A blasphemy law passed in Ireland in 2009 carries a maximum fine of around £22,000.
The Catholic Church said: “There is little concern in wider society that people of any faith or none could face prosecution under this historic law. It appears to be a rather cynical attempt further remove any vestige or religion from civic and political life.”
A new Scottish Social Attitudes survey this weekend revealed 58 per cent of Scots say they have no faith, up 18 points since 1999.
Young people were the least religious, with three-quarters of 18-34s saying they had no faith, compared to just a third of over-65s.
The Church of Scotland suffered the biggest decline in adherents, with 18 per cent of Scots belonging to it compared to 35 per cent at the start of devolution.
The proportion of Roman Catholics (10 per cent of Scots), other Christian affiliations (11 per cent) and the non-Christian faithful (2 per cent) have all been relatively stable.

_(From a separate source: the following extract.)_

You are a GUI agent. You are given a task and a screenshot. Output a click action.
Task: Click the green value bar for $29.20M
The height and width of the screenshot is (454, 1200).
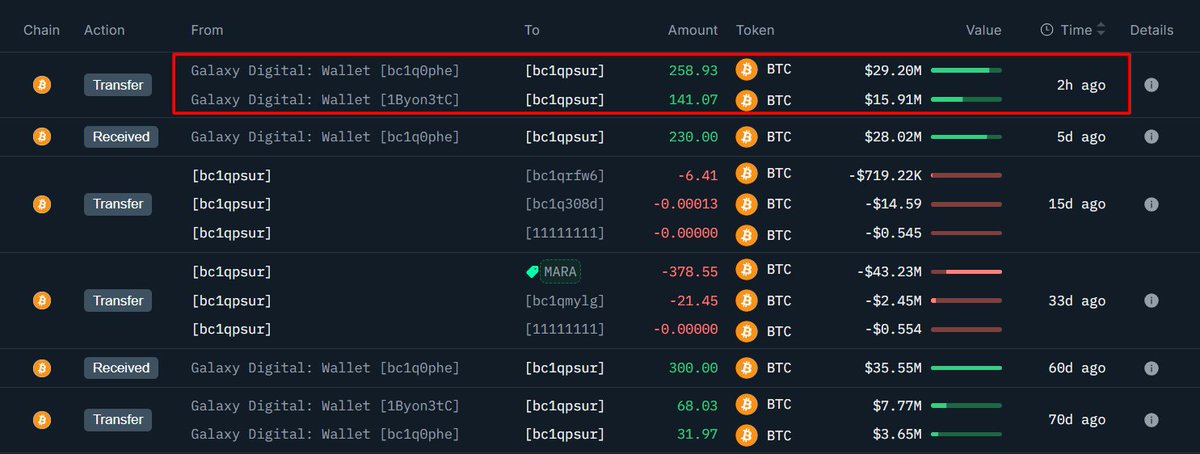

ScotCen researcher Ian Montagu said: “As each generation coming through is consistently less religious than the last, it is hard to imagine this trend coming to a halt in the near future. “However, if the Kirk is able to push through liberalising measures such as allowing ministers to oversee same-sex marriage ceremonies, it is possible that its appeal may broaden somewhat to younger, more socially liberal Scots.”